When creating the rule through the AWS GUI, the action username and password property must be configured using the "get_secret function" - I initially configured our CloudFormation like so:

  IoTCoreToKafkaRule:
    Type: AWS::IoT::TopicRule
    Properties: 
      RuleName: !Sub "IoTCoreToKafkaRule"
      TopicRulePayload: 
        Description: Rule to forward MQTT messages to MSK
        RuleDisabled: false
        AwsIotSqlVersion: "2016-03-23"
        Sql: "SELECT encode(*,'base64') AS message, topic() AS topic FROM 'topic/#'"
        Actions:
          - Kafka:
              DestinationArn: !GetAtt TopicRuleVpcDestination.Arn
              Topic: "iotcore"
              ClientProperties:
                  'sasl.mechanism': SCRAM-SHA-512
                  'security.protocol': SASL_SSL
                  'bootstrap.servers': !Ref BootstrapServers
                  'sasl.scram.password': "DummyUsername"
                  'sasl.scram.username': "DummyPassword"

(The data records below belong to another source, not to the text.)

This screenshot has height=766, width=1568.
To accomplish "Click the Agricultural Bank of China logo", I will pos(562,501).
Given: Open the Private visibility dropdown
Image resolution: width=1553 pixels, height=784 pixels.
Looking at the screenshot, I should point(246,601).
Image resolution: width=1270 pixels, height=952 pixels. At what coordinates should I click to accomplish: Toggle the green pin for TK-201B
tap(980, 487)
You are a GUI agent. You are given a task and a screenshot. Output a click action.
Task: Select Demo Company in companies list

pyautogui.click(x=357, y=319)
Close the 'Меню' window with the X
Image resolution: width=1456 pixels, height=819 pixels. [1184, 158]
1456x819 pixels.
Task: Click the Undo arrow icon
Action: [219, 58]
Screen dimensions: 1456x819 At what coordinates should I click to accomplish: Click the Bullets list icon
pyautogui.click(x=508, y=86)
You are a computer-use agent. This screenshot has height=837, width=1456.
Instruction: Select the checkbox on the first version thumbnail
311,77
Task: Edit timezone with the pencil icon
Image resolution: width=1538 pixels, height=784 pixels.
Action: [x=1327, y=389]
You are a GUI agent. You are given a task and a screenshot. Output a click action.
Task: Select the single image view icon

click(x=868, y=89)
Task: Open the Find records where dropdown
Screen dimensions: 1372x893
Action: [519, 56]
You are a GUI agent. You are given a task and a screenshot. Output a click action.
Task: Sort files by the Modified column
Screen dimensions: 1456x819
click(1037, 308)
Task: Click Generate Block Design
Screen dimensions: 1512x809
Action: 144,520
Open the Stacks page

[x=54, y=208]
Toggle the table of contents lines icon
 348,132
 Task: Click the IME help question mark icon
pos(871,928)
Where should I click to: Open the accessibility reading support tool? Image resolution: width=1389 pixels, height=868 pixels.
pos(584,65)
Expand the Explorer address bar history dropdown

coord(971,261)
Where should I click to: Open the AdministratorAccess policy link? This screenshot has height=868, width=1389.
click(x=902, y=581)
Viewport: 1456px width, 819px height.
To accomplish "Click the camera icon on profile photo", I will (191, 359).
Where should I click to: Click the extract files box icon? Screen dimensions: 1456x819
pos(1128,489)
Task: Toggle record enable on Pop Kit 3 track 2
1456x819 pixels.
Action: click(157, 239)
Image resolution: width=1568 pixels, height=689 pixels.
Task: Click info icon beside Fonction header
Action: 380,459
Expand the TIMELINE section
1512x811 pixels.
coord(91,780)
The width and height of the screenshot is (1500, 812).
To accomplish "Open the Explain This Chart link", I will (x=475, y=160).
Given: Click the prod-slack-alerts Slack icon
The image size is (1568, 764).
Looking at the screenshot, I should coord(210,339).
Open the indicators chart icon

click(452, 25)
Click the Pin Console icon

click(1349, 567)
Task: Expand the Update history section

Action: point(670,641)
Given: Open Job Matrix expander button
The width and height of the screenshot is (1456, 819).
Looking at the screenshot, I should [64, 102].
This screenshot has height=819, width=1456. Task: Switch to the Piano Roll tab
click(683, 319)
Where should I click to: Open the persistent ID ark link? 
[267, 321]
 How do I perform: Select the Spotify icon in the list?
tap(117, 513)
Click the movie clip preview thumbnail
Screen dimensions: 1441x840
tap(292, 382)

I was thinking that I can supply "Dummy" values and since the MSK has no security it would technically ignore this config and let the data through. Now, I understand there is a case to say "what if you remove everything aside from the bootstrap.servers" - well this causes an issue and I receive an error that the ClientProperties need either SASL_SSL or SSL configuration, just like in the AWS GUI.

Is there a way for me to create the rule, without the need for enabling SASL_SSL or SSL security on the MSK? Do I need to create a Secret with any odd values that it can pull from or is there an easier solution?

Solution

  • Okay, seems like I answer my own issues these days.

    Well it turns out I was on the right lines, although AWS doesn't have the option to create a rule to the Kafka if there is no security, you can create the values with any username/password as long as you retrieve it from a secrets manager.

    With the use of this repository and my the code above, plus the addititon of getting the password in the form of ${get_secret("")), I was able to satisfy the values for security, but as far as I know aside from the usual, VPC/Subnet/Bootstrap brokers, I didn't need to satisfy any other value.